The human placenta has an outer layer, in direct contact with the mother’s tissue, called the syncytiotrophoblast. It is not made of separate cells. It is a single continuous structure containing many nuclei, formed when individual cells fuse together. The fusion is carried out by syncytin proteins, which are produced from co-opted retroviral env genes and have kept the membrane-fusing ability of their viral ancestor. The gene that does this in humans, syncytin-1, derives from a retrovirus designated HERV-W. It was identified in 2000 by Mi and colleagues in a paper in Nature describing a captured retroviral envelope protein active in placental development. Humans have a second such gene, syncytin-2, from a separate and older viral insertion.

Where the proof actually comes from

It is worth being precise about the word “help” in the claim, because the strongest evidence is not human.

You cannot delete a gene in a human to see what breaks. The decisive functional test was done in mice, which carry their own syncytins, syncytin-A and syncytin-B, captured independently from a different retrovirus. In a 2009 study in PNAS, Anne Dupressoir, Thierry Heidmann, and colleagues knocked out syncytin-A in mice. The placental fusion layer failed to form properly, maternal-fetal exchange was impaired, and the embryos died partway through gestation. That is direct evidence that a co-opted viral gene is not decorative but required.

For the human genes, the evidence is strong but inferential. In mice, where the decisive knockout experiments can be done, syncytin genes are necessary for normal placental formation and embryo survival. The human genes carry the same major signatures: placenta-specific expression, cell-fusion activity in laboratory assays, and conservation under purifying selection over tens of millions of years, which is the genome’s way of indicating a sequence is doing something it cannot afford to lose. “Help make pregnancy possible” is a fair summary, provided the reader understands that the human part of the claim is built on expression, function in cell culture, and conservation, supported by analogy with the animal knockouts, rather than on a knockout no one can ethically perform.

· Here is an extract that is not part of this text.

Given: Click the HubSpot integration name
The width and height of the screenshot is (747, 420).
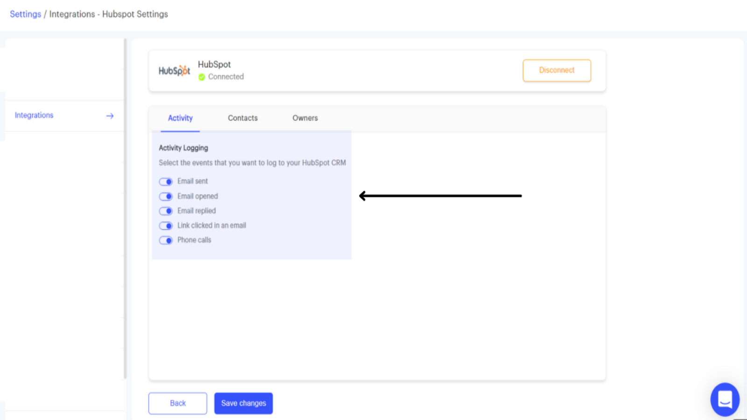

The same trick, captured again and again

The stranger finding is what turned up when researchers looked across other mammals.

Primates, mice, rabbits, carnivores, ruminants, and guinea pigs all have syncytins. But they are not the same gene inherited from a shared ancestor. They come from different retroviruses, captured separately in each lineage at different points in time. A 2013 paper in PLOS Genetics from Heidmann’s group describes these genes as necessary functions acquired by chance, repeatedly and independently. Even a live-bearing lizard, the Mabuya skink, has been found to have captured one.

So the placenta was not assembled once with a viral component bolted in. The same category of viral part has been recruited over and over, by separate lineages, for the same job. The Heidmann group has gone further and proposed that a single founding capture, perhaps 150 million years ago, was pivotal to the original emergence of placental reproduction, with later viral genes replacing the founder in different lineages. That last idea should be read as a hypothesis under active investigation, not a settled result. The independent captures are documented. The founding-event story is an interpretation laid over them.

It is also worth keeping the placenta case separate from the rest of the field. Endogenous retroviruses turn up in research on autoimmune and neurological disease, and some of that work is genuinely contested. The placental syncytins are the part of the story where the evidence is clear, and they do not carry the disease literature on their back.

What it changes

The picture of the genome as a tidy blueprint of human genes was always a simplification. A more accurate image is a sediment, with layers of old infection compacted into it, most of it inert. What the syncytin work shows is that the sediment is not uniformly dead. At least one layer of it is structural.

The open question is how much else is doing real work. Cataloguing which co-opted viral sequences are functional, and which are simply old debris that has not yet been cleared, is slow and still unfinished. The syncytins are the clearest answer so far. They are unlikely to be the only one.